January 11, 2021

Distraction.

I was never a fan of “Glee”, but I have always been impressed by this performance. Here’s “River Deep, Mountain High”. I feel like we all need the distraction today.

TeeVee.

Photo from extremetech.com

When did we decide as a society to start putting television *everywhere*. I mean, I grew up with a television in the family room and the living room. The family room television was always on. Grandma and Grandpa City had a small black and white in the kitchen to supplement the color set in the living room. The black and white television was used for the news during the supper hour. Farmers Sam and Irma had a television in their kitchen mounted in a special cabinet above the refrigerator. Grandma and Grandpa Country had a Zenith in the living room and a smaller Zenith in the bedroom. Both had antennas with a rotor on it. Face it northwest to pull in Canada.

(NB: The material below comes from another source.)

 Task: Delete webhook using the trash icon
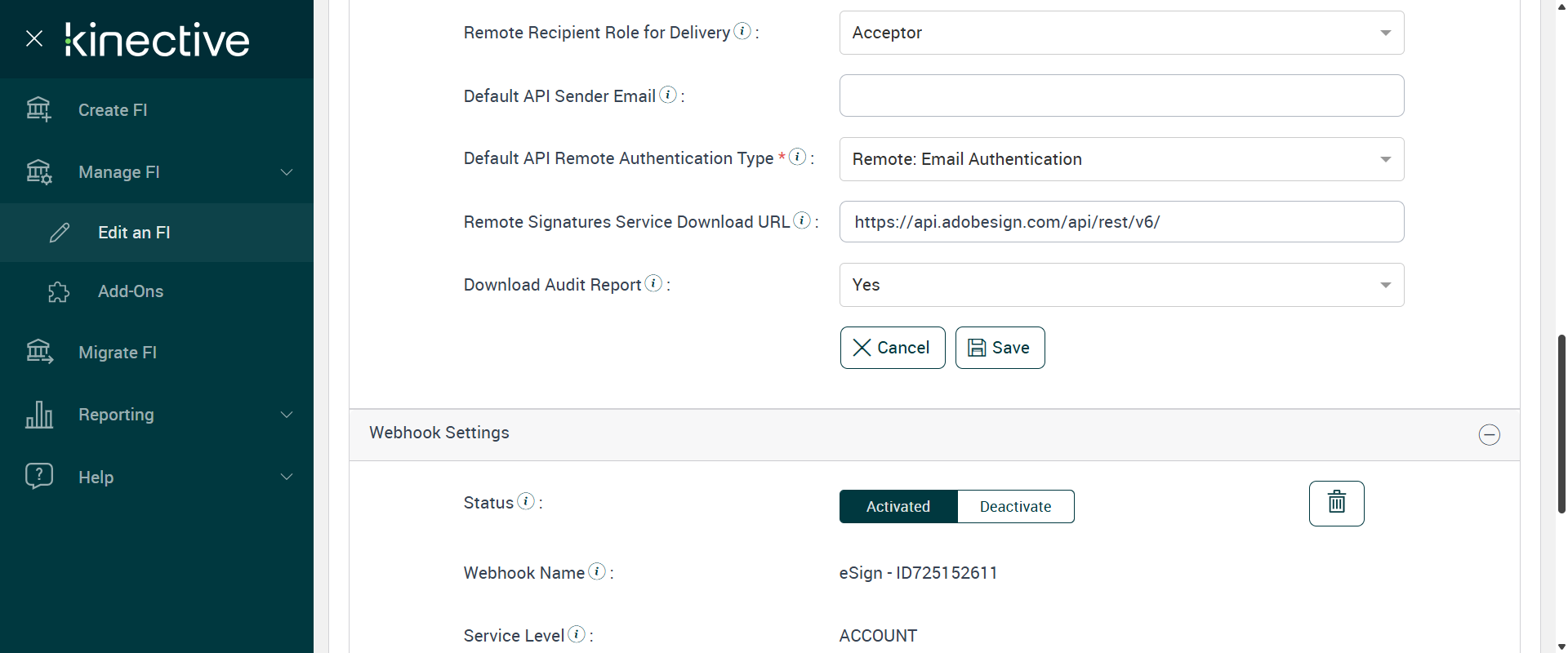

But when did we decide that we needed a television in every convenience store, on every fuel pump, in cash register displays, and in every inch of an airport terminal?

My husband and I stopped at a convenience store for varying needs during a ride over the weekend. I was instantly thrown into a foul mood because the television was blaring weird conspiracy theories about the recent Domestic Terrorist attacks on the Capitol Building. I looked around and no one was watching but wow, was that television loud. I then filled the tank in our Jeep Cherokee as the gas pump screamed entertainment news from a service called Cheddar. The fact that we now have 7-inch full color display screens on a gas pump to scream television at someone with access to highly flammable liquid just seems weird to me.

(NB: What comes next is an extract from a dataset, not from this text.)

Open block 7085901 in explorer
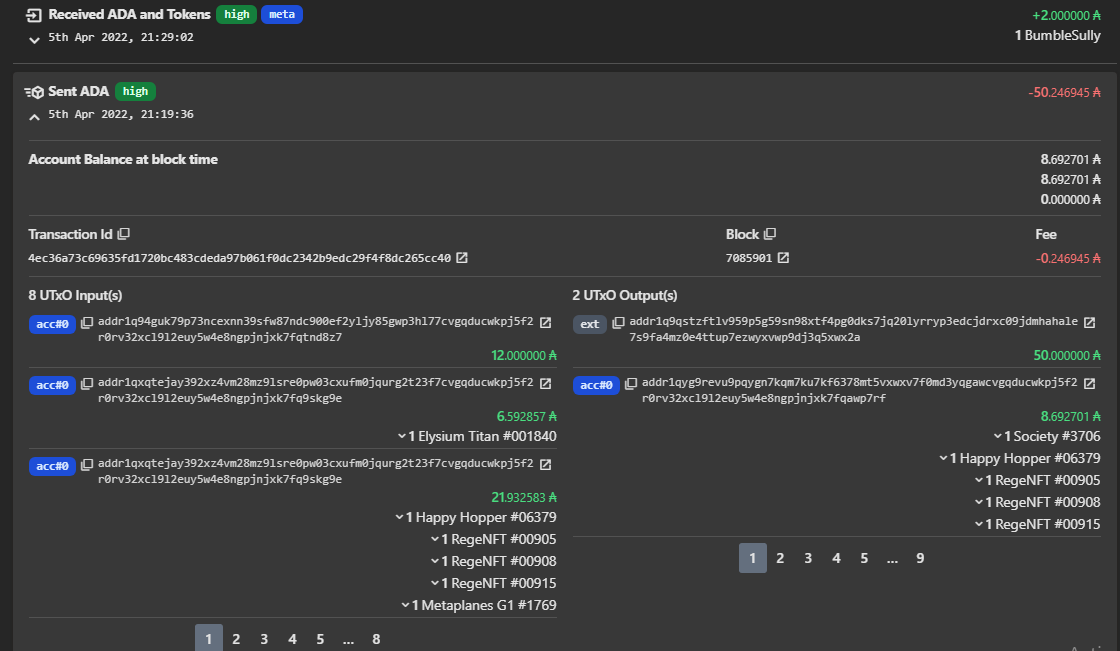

I think this moved happened right after 9/11. Before then, one of our favorite haunts was a decent restaurant with good food. After 9/11 it still was a decent restaurant with good food, but televisions were installed all over the place and they were tuned to CNN. Ever since then I’ve noticed diners now have TVs installed in the corners of the dining rooms, supermarkets have televisions talking at your while you’re at the checkouts, and the aforementioned gas pumps no longer let you put a tiger in your tank in peace.

It’s annoying.

A while back I included in a Yelp review of a Chicagoland diner the fact that their televisions were tuned to Fox News and I found it annoying. When Sean Hannity is interrupting my dinerlicious French Onion Soup, we have a problem. I wouldn’t even put up with Rachel Maddow interrupting a culinary experience. It’s completely unnecessary.

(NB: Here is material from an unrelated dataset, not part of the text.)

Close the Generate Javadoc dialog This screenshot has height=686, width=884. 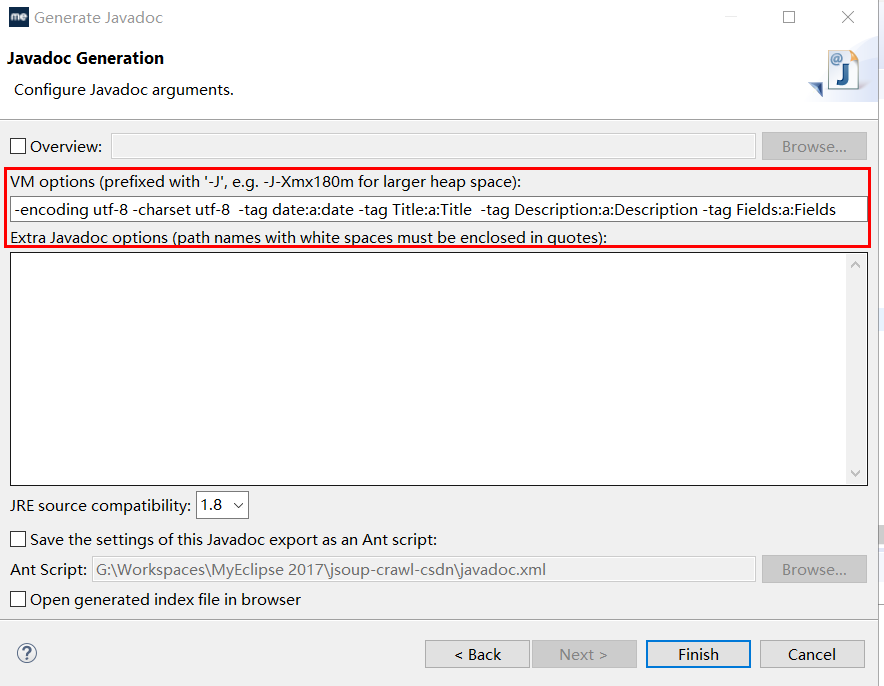coord(847,17)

Televisions all over the place may have made sense in the days after 9/11 but before the proliferation of smartphones. They were probably put up there to keep people informed in the event of something happening after but in the spirit of 9/11. But with everyone having a smartphone in their pocket, we are instantly notified of way too much information today. Tweets, EAS notifications, Facebook, and all the news service apps that blast out “breaking news” every 10 minutes notify everyone all the time. If something big happens again, and believe me, there’s a shoe waiting to drop on that, we’ll all know about it when everyone’s phone starts reacting at once and we all notice the commotion. The thing is, we’ll get that information but the avenue we have chosen, instead of the news channel that’s being force fed to us through installed televisions in every nook and cranny of our existence.

What’s next? News updates over the new electronic road signs popping up on our expressways? Wow I hope not.